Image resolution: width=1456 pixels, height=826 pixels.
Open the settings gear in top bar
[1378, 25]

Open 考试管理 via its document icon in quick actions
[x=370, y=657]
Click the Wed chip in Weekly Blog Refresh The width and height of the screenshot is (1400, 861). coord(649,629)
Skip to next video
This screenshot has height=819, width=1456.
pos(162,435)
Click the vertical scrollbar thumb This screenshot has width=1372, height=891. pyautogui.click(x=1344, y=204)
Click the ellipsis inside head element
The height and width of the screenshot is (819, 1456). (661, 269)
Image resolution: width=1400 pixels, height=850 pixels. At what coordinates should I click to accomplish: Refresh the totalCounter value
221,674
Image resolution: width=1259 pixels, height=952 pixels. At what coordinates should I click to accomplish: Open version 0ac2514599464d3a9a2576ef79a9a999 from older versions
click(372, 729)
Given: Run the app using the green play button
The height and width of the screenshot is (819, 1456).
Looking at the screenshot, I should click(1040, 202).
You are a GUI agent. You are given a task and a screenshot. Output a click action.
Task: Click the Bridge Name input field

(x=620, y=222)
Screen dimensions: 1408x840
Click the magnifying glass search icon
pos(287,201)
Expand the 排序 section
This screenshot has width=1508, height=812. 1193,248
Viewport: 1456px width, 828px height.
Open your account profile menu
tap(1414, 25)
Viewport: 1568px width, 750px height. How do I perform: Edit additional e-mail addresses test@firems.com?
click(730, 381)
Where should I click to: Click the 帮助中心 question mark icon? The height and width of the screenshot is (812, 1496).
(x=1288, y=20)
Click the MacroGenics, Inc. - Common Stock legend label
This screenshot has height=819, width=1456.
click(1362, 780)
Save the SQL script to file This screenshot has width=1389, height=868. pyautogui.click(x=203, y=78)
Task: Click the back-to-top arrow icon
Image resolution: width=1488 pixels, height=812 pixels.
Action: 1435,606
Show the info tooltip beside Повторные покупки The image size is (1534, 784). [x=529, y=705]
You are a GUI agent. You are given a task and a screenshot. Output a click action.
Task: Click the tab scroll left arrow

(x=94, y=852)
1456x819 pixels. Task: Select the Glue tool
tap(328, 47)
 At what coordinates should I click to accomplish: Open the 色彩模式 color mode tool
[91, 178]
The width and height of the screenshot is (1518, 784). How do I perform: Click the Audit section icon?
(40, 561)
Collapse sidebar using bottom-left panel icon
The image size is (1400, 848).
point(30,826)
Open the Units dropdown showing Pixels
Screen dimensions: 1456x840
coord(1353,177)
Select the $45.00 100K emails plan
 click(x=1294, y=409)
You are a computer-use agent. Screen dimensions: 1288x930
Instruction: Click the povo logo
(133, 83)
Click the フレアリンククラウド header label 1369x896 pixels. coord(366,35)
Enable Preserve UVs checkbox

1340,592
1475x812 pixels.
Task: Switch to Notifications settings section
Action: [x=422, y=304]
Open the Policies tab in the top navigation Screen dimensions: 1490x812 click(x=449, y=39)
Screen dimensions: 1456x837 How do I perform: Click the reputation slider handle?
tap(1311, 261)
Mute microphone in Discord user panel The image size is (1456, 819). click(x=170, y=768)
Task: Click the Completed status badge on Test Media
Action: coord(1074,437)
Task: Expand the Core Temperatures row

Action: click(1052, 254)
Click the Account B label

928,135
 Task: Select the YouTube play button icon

************

**TASK INSTRUCTIONS**
The line containing "Select the $45.00 100K emails plan" and each line after it through the end of the listing above must be printed exactly, with nothing added.

**REPLY TO THE TASK**
Select the $45.00 100K emails plan
 click(x=1294, y=409)
You are a computer-use agent. Screen dimensions: 1288x930
Instruction: Click the povo logo
(133, 83)
Click the フレアリンククラウド header label 1369x896 pixels. coord(366,35)
Enable Preserve UVs checkbox

1340,592
1475x812 pixels.
Task: Switch to Notifications settings section
Action: [x=422, y=304]
Open the Policies tab in the top navigation Screen dimensions: 1490x812 click(x=449, y=39)
Screen dimensions: 1456x837 How do I perform: Click the reputation slider handle?
tap(1311, 261)
Mute microphone in Discord user panel The image size is (1456, 819). click(x=170, y=768)
Task: Click the Completed status badge on Test Media
Action: coord(1074,437)
Task: Expand the Core Temperatures row

Action: click(1052, 254)
Click the Account B label

928,135
 Task: Select the YouTube play button icon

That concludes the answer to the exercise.